Noyes, who said he was speaking only for himself, not the association, said allowing the collection to remain where it is, subject to fire, flood or theft, “is an accident waiting to happen.”
“I’ve got to give Kate Hammond a lot of credit for finally taking bull by the horns after 25 years of failure,” Noyes said.
That was in reference to the general management plan for the battlefield, drawn up in 1986, which envisioned building a new visitor center and museum collections storage facility in a greatly expanded park. But efforts to do so have been delayed by “financial, political and legal setbacks,” as the Park Service said in its fact sheet.
In a brochure outlining management issues confronting the park, released last week, the Park Service said that under a best-case scenario, “a new visitor center is at least 5-10 years away.”
Hammond said she and the Park Service are committed to continuing negotiations with the Crow Tribe, which owns most of the land around the park, and with the Custer Battlefield Preservation Committee, which owns or controls 3,500 acres around the 765-acre national monument. The expansion is needed because the management plan calls for building the new visitor center and museum on the valley floor, where the battle began, rather than near the summit of Last Stand Hill, where it ended.
John Wessels, director of the Intermountain Region for the Park Service, said, “A renewed collaboration with our partners to give these invaluable objects and archives a proper new home would enhance enormously how we tell the story and the lessons of the Little Bighorn.”
Hammond said the Park Service has been consulting with the tribes associated with the battle about any items in the collection that may be subject to the Native American Graves Protection and Repatriation Act. Those talks will continue regardless of where the collection is located, she said, and will also deal with any special storage or visitation requirements associated with the objects.

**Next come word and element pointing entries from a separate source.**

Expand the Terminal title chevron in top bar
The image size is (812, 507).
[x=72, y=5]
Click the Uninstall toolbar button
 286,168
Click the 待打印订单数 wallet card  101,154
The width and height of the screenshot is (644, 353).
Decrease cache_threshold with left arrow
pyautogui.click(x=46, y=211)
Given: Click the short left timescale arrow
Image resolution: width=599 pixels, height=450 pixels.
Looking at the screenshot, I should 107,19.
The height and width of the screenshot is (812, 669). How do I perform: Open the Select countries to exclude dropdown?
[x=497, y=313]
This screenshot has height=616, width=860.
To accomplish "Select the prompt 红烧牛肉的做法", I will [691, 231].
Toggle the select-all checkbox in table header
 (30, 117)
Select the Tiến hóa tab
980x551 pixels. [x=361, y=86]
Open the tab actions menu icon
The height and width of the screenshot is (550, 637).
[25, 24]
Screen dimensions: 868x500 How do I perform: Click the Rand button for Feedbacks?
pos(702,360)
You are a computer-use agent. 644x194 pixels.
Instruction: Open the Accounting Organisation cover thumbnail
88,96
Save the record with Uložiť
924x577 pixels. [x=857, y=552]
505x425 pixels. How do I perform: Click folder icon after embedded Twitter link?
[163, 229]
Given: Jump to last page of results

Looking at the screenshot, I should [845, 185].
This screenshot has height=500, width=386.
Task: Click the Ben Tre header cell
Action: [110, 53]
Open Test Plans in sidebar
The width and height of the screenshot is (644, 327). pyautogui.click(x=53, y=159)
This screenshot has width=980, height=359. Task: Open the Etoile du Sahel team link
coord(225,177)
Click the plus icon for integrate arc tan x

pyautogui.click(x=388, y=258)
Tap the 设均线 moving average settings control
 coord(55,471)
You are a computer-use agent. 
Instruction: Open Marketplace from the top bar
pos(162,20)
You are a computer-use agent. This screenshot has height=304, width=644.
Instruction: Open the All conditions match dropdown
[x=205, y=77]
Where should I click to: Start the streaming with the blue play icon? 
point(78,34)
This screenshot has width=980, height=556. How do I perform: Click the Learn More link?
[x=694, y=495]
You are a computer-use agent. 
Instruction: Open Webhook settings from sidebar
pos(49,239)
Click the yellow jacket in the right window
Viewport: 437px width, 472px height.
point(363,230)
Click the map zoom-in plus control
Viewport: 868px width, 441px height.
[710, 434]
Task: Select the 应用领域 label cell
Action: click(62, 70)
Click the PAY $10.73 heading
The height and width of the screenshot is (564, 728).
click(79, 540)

Steve Brady, chairman of the Northern Cheyenne Cultural Commission, said the commission is opposed to sending Cheyenne artifacts, particularly sacred items, out of state.
“There are family members with direct ties to some of the sacred objects,” he said.
The move, which will cost an estimated $220,000, will not affect the 5,100-volume White Swan Memorial Library in the Stone House near the existing visitor center. Hammond said the library is the first stop for most people researching or looking for more information about the battle.
Sharon Small, curator of the battlefield museum, has been in a temporary position funded year to year and she will be out of a job on Sept. 30, the end of the fiscal year, Hammond said. No other employees at the battlefield will be affected by the relocation.